Gamification continues to grow in importance for promoting historical museum collections and Italian cultural sites. Many Italian cultural institutions use video games as a strategic digital marketing tool to promote cultural heritage and tourism on top of the conventional “learning by playing” function. As inspiration drawn from local heritages fuels creativity and innovation in the new European game scene, game developers are becoming increasingly dedicated towards embracing cultural heritages.

=== Tourism   ===
Video games generate significant tourist demand in Italy. In particular, the popular video game series Assassin’s Creed has multiple games set in Italy (Assassin's Creed II – set in Renaissance Italy, primarily Florence and Venice; Assassin's Creed: Brotherhood – set in Monteriggioni and Rome; Assassin's Creed Identity – features reconstructions of landmarks from 15th century Florence, Rome, and Monteriggioni). As video game players virtually visit cities, villages and other sites of Italy, players learn about these places from playing the game and become interested in visiting them in real life.

== Controversies ==

=== Risks ===
Regular exposure to violent video games increases the risk of developing aggressive behaviors in adolescents. An Italian study shows that the consumption of video games leads to sadistic and rebellious behavior in minors, and weakens their empathy and prosocial skills. Those who play violent video games have greater issues with externalization, aggression, and avoidant coping strategies compared to those who do not. As younger age groups tend to spend more time playing video games, this increases their risk of developing Gaming Disorder.
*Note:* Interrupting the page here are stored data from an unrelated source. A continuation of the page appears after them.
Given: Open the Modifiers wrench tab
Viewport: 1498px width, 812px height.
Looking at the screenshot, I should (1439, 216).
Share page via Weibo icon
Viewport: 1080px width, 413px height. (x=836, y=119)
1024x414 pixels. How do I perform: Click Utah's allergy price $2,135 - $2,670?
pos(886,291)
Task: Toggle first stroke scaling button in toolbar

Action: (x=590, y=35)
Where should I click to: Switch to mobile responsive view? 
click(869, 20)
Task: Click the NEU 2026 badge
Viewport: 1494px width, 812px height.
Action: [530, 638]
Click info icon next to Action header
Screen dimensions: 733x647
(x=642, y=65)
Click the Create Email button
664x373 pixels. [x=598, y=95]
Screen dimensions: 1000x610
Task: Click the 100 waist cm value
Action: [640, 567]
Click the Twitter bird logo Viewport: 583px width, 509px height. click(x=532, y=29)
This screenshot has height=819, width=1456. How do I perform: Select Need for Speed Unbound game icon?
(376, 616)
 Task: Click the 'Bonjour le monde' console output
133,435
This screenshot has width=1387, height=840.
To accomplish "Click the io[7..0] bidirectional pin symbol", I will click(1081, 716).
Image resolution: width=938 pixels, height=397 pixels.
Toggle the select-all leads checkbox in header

=== Gaming Disorder (GD) ===
Gaming Disorder (GD) refers to persistent gaming behavior characterized by loss of control, daily predominance of gaming over other activities in life, and the continuation of playing despite negative repercussions. Among Italian young adults, Internet Gaming Disorder (IGD) is noted to be a direct cause of psychopathological distress. Greater use of video games leads to higher levels of depression, anxiety, psychoticism, and poorer familial relationships. GD is officially recognized as a formal psychological disorder associated with playing video games by the World Health Organization (WHO), and it is listed as a formal diagnostic entity in the 11th edition of the International Classification of Diseases (ICD-11), under the chapter on addictive disorders in mental health.